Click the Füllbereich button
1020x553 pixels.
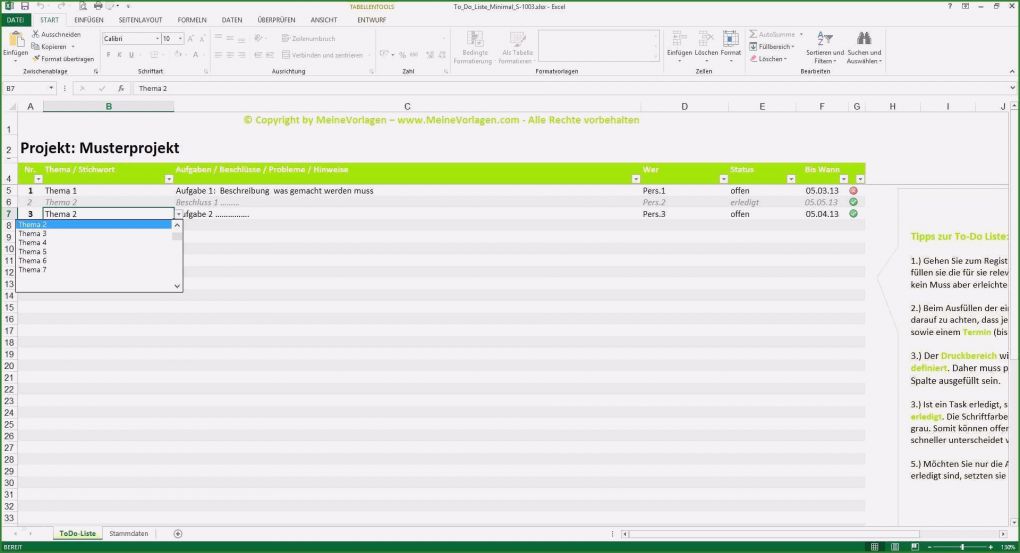pos(773,46)
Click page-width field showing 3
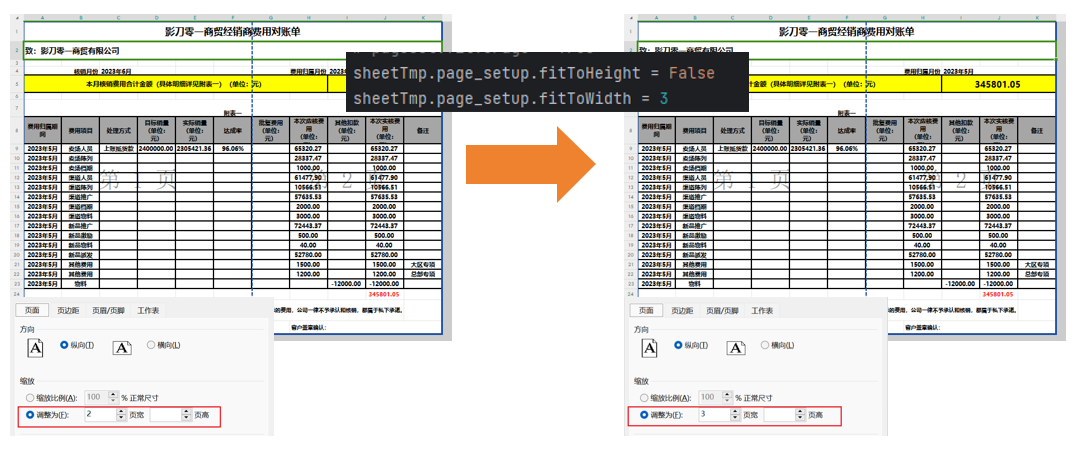The height and width of the screenshot is (451, 1079). point(711,414)
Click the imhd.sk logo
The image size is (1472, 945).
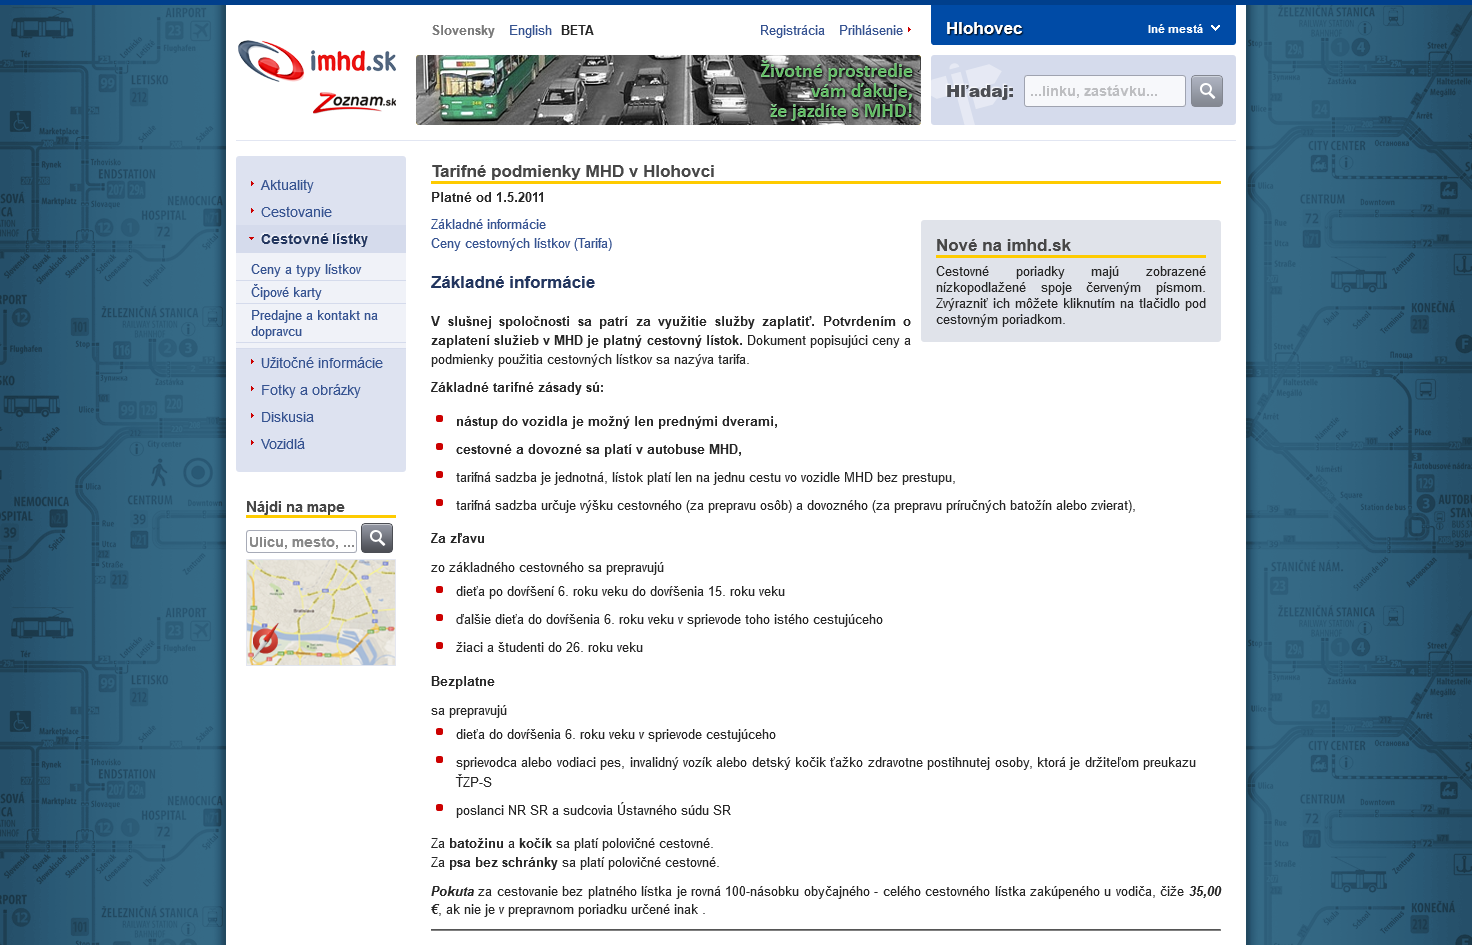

EXERCISE
From the line with "Click page-width field showing 3" to the final line of the entries above, reproduce each line exactly and nothing else; the pictures stay out.

ANSWER BELOW
Click page-width field showing 3
The height and width of the screenshot is (451, 1079). point(711,414)
Click the imhd.sk logo
The image size is (1472, 945).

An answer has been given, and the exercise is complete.